» **Work order A**
Answer these questions from the passage about Houghton's climate work and faith, giving each answer on its own line with the matching mark:
(i) Which three Evangelical leaders did Houghton help convince to make climate change a priority?
(ii) Where did Houghton return in retirement?
(iii) Which IPCC report did Houghton not live to see released?

» **Extract to read**
* * * * *

Houghton began to reach out to Evangelical leaders to talk to them about the coming ecological crisis. He was influential in convincing Richard Cizik, John Stott, and Rick Warren to make climate change a priority and talk about it as a spiritual problem.

After the third and fourth IPCC reports, many advocates for dramatic cuts to carbon emissions began to despair. Change wasn’t happening quickly enough to make a difference. But Houghton, drawing from his faith, spoke frequently about the importance of Christian hope. “He believed the goodness of the Lord will be seen in the land of living, and that sustained him,” Malcolm said. He prayed regularly that God’s kingdom would come – “Fast!” – and set things right.

‘May God’s Kingdom come fast and set things right’

In retirement, Houghton returned to Wales, where he served as an elder at a Presbyterian Church and taught his grandchildren to love the Welsh mountains and windswept beaches. According to Malcolm, who is now preparing for ministry in the Church of England and writing a doctoral dissertation on theology and climate grief, Houghton thought it was impossible to convince people to protect something they didn’t love. He wanted Christians to learn to love their environment and let climate change science move them to repentance.

“Our desire to be gods drives a great deal of the destruction around us,” she said. “There is something in the work of climate science that reveals the consequence of our sin, troubles those in power, and calls for us to sit with that, but also be aware that an alternative is possible – an alternative to our sin.”

Houghton didn’t live to see the release of the sixth IPCC report or to promote it to Evangelical Christians. But the scientific assessment dedicated to his memory echoes a core theme of Houghton’s life’s work: Now is the time, it says, to turn from the path of destruction.

* * * * *

» **Work order B**
Retype the stored entries starting from the beginning and going through the line that contains "(1034, 636).", and leave out the pictures.

[Stored records]
* * * * *

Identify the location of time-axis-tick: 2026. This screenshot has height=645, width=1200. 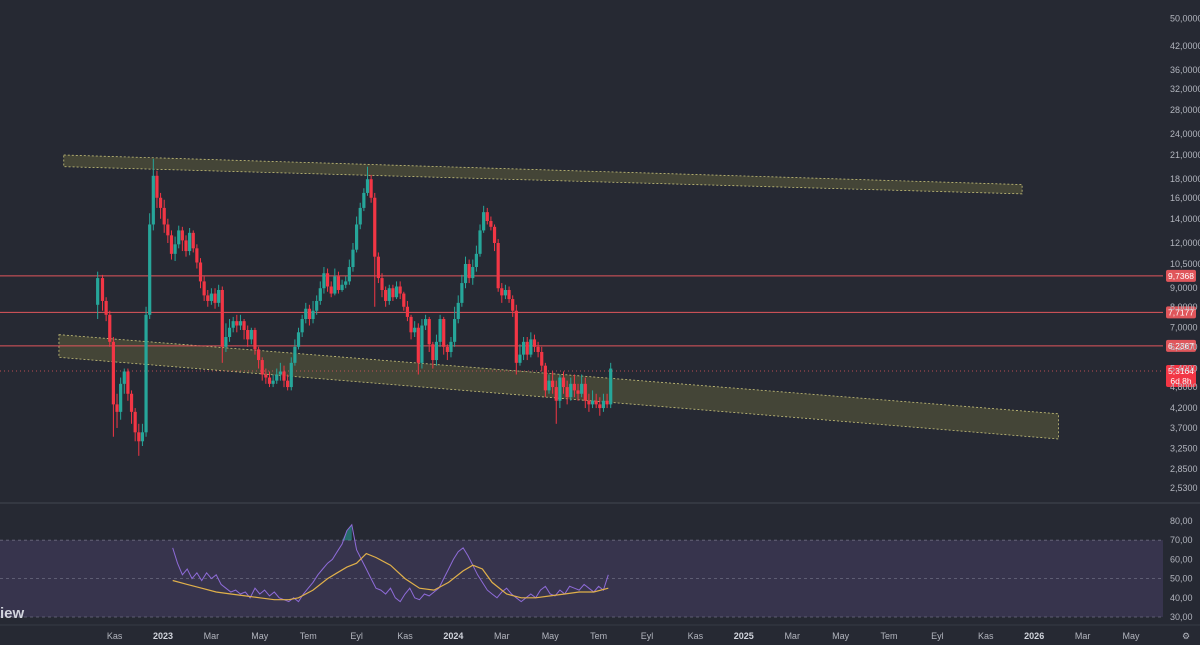
(1034, 636).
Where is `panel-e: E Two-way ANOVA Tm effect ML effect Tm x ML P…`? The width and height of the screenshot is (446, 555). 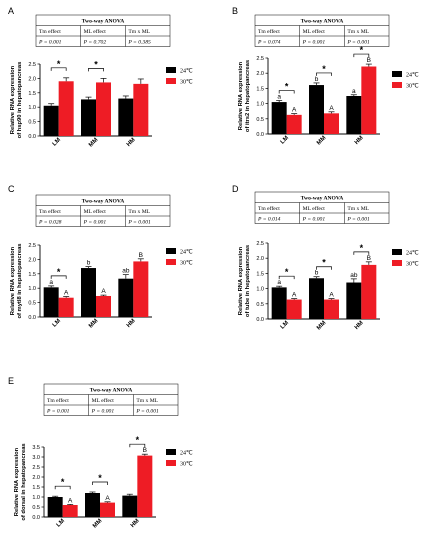
panel-e: E Two-way ANOVA Tm effect ML effect Tm x ML P… is located at coordinates (100, 452).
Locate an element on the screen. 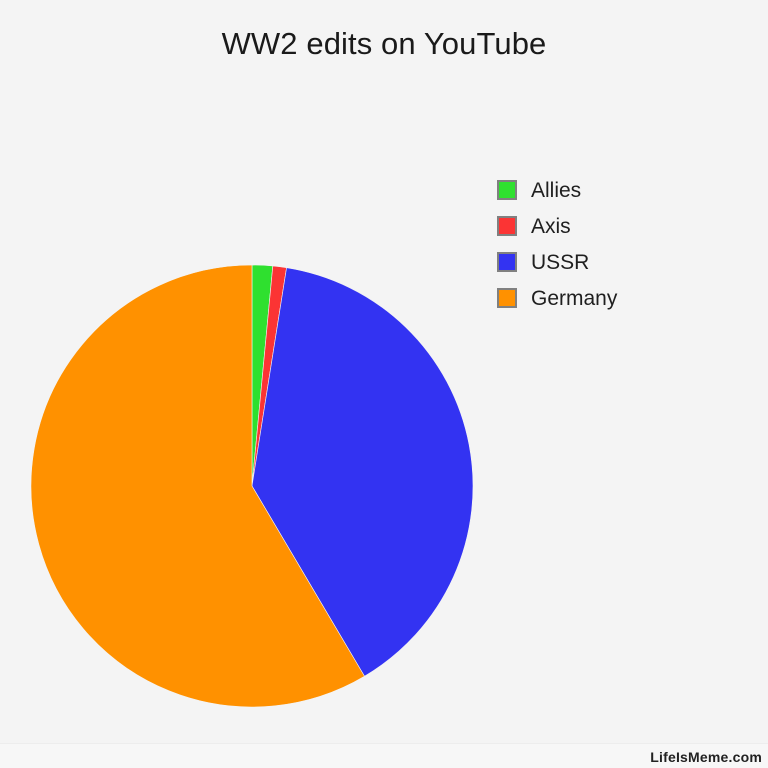 The width and height of the screenshot is (768, 768). legend-item-germany: Germany is located at coordinates (597, 298).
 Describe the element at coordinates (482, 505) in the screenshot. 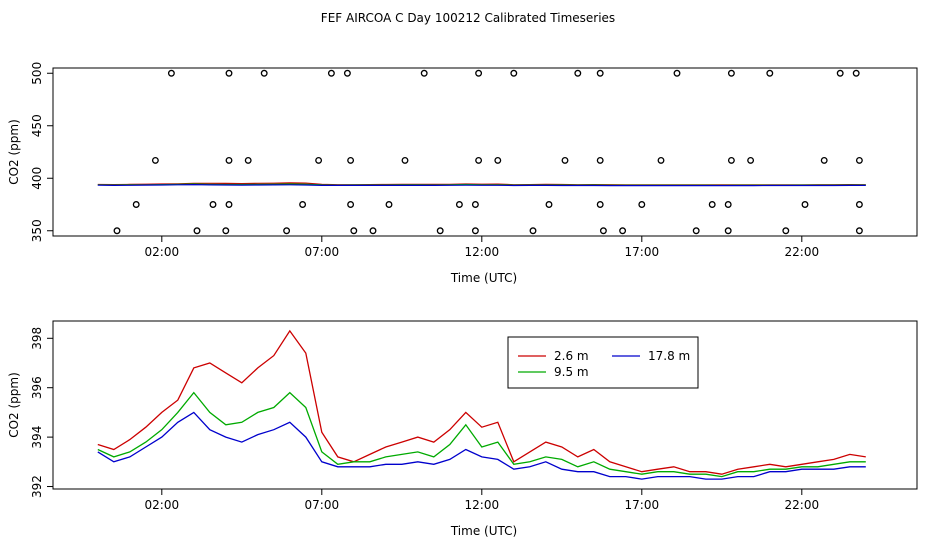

* * * * *

» **Problem solution A**
(i) Richard Cizik, John Stott, and Rick Warren
(ii) Wales
(iii) The sixth IPCC report

» **Problem solution B**
Identify the location of time-axis-tick: 2026. This screenshot has height=645, width=1200. 
(1034, 636).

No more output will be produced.